The Connection Between School Dropouts and Incarceration
The connection between school dropouts and incarceration is a costly proposition for Americans. The figures don’t lie. Let’s take a look.
In a detailed report written about in the NY Times, approximately one in 10 male dropouts is either in juvenile hall or jail. The Center for Labor Market Studies states in the article that it’s one of America’s most expensive problems. To encourage educational opportunities for the country’s 6 million high school dropouts, a coalition of alternative schools, civil rights and public education advocacy groups commissioned the report.
The National Urban League said in the article that the dropout rate is what’s driving the prison population. Each person in America, over the working life of just one high school dropout, is paying nearly $300,000—a steep cost when a person leaves school without a diploma, it added.
Other figures are alarmingly high as well. For instance, an article on the Journalist’s Resource website states that about 70,000 criminal offenders under 18 live in detention homes and nearly 70 percent are minorities. Of these 70,000, thousands are awaiting trials. Thankfully, these figures are lower than in the 90’s. They’re obviously still too high, though, especially when you consider how many are just getting warmed up to a lifelong relationship with the criminal justice system.
The National Dropout Prevention Center offers a few suggestions for schools to help lower these numbers. The first suggestion by the organization is to put together a family involvement program.
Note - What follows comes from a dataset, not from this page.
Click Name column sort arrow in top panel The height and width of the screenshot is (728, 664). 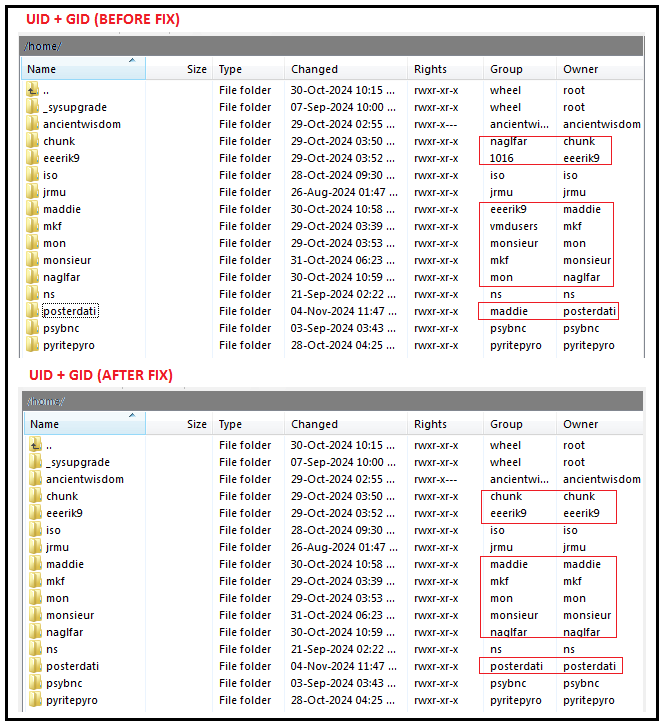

The second is to help low-achieving students by intervening in the first grade on up in first recognizing and then taking active measures to help improve their reading and writing skills, as this is what will give them a solid foundation for the later grades, thereby giving more of them a chance.
Finding educational programs that support ELL students’ first language, such as The Latino Family Literacy Project, can make an enormous difference on helping parents to understand basics for youth violence prevention.